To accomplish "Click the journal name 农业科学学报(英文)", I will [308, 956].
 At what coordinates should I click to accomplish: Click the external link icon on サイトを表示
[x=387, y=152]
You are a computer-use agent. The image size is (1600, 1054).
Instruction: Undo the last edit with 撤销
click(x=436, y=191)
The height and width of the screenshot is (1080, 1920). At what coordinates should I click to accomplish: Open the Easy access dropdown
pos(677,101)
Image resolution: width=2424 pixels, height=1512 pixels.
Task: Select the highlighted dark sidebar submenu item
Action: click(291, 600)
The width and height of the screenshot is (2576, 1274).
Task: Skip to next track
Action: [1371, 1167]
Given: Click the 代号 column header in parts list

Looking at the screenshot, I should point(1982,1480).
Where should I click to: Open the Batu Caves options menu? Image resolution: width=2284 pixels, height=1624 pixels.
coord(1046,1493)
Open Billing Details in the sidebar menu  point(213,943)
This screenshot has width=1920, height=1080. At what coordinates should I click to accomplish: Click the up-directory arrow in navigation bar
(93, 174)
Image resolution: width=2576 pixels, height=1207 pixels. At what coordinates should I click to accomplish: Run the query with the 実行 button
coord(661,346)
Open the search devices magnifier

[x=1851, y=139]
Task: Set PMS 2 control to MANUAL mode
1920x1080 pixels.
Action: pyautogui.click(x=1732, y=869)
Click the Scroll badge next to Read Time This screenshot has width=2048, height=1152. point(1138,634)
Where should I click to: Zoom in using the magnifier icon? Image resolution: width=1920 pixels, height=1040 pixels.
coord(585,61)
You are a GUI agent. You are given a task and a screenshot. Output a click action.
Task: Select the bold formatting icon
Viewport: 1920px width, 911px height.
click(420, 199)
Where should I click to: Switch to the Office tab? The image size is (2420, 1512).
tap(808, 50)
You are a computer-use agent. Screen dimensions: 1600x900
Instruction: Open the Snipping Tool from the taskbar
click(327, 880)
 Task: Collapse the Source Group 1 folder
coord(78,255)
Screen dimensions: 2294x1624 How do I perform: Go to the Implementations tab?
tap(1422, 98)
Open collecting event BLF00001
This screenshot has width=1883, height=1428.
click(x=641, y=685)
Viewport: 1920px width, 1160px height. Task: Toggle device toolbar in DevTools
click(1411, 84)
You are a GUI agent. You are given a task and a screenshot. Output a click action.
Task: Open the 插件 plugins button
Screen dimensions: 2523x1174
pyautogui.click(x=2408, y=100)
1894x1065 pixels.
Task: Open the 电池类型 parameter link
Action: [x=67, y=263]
━━━━━━━━━━
◆ **What you are asked to do**:
Repeat the material above verbatim.

◆ **Response below**:
To accomplish "Click the journal name 农业科学学报(英文)", I will [308, 956].
 At what coordinates should I click to accomplish: Click the external link icon on サイトを表示
[x=387, y=152]
You are a computer-use agent. The image size is (1600, 1054).
Instruction: Undo the last edit with 撤销
click(x=436, y=191)
The height and width of the screenshot is (1080, 1920). At what coordinates should I click to accomplish: Open the Easy access dropdown
pos(677,101)
Image resolution: width=2424 pixels, height=1512 pixels.
Task: Select the highlighted dark sidebar submenu item
Action: click(291, 600)
The width and height of the screenshot is (2576, 1274).
Task: Skip to next track
Action: [1371, 1167]
Given: Click the 代号 column header in parts list

Looking at the screenshot, I should point(1982,1480).
Where should I click to: Open the Batu Caves options menu? Image resolution: width=2284 pixels, height=1624 pixels.
coord(1046,1493)
Open Billing Details in the sidebar menu  point(213,943)
This screenshot has width=1920, height=1080. At what coordinates should I click to accomplish: Click the up-directory arrow in navigation bar
(93, 174)
Image resolution: width=2576 pixels, height=1207 pixels. At what coordinates should I click to accomplish: Run the query with the 実行 button
coord(661,346)
Open the search devices magnifier

[x=1851, y=139]
Task: Set PMS 2 control to MANUAL mode
1920x1080 pixels.
Action: pyautogui.click(x=1732, y=869)
Click the Scroll badge next to Read Time This screenshot has width=2048, height=1152. point(1138,634)
Where should I click to: Zoom in using the magnifier icon? Image resolution: width=1920 pixels, height=1040 pixels.
coord(585,61)
You are a GUI agent. You are given a task and a screenshot. Output a click action.
Task: Select the bold formatting icon
Viewport: 1920px width, 911px height.
click(420, 199)
Where should I click to: Switch to the Office tab? The image size is (2420, 1512).
tap(808, 50)
You are a computer-use agent. Screen dimensions: 1600x900
Instruction: Open the Snipping Tool from the taskbar
click(327, 880)
 Task: Collapse the Source Group 1 folder
coord(78,255)
Screen dimensions: 2294x1624 How do I perform: Go to the Implementations tab?
tap(1422, 98)
Open collecting event BLF00001
This screenshot has width=1883, height=1428.
click(x=641, y=685)
Viewport: 1920px width, 1160px height. Task: Toggle device toolbar in DevTools
click(1411, 84)
You are a GUI agent. You are given a task and a screenshot. Output a click action.
Task: Open the 插件 plugins button
Screen dimensions: 2523x1174
pyautogui.click(x=2408, y=100)
1894x1065 pixels.
Task: Open the 电池类型 parameter link
Action: [x=67, y=263]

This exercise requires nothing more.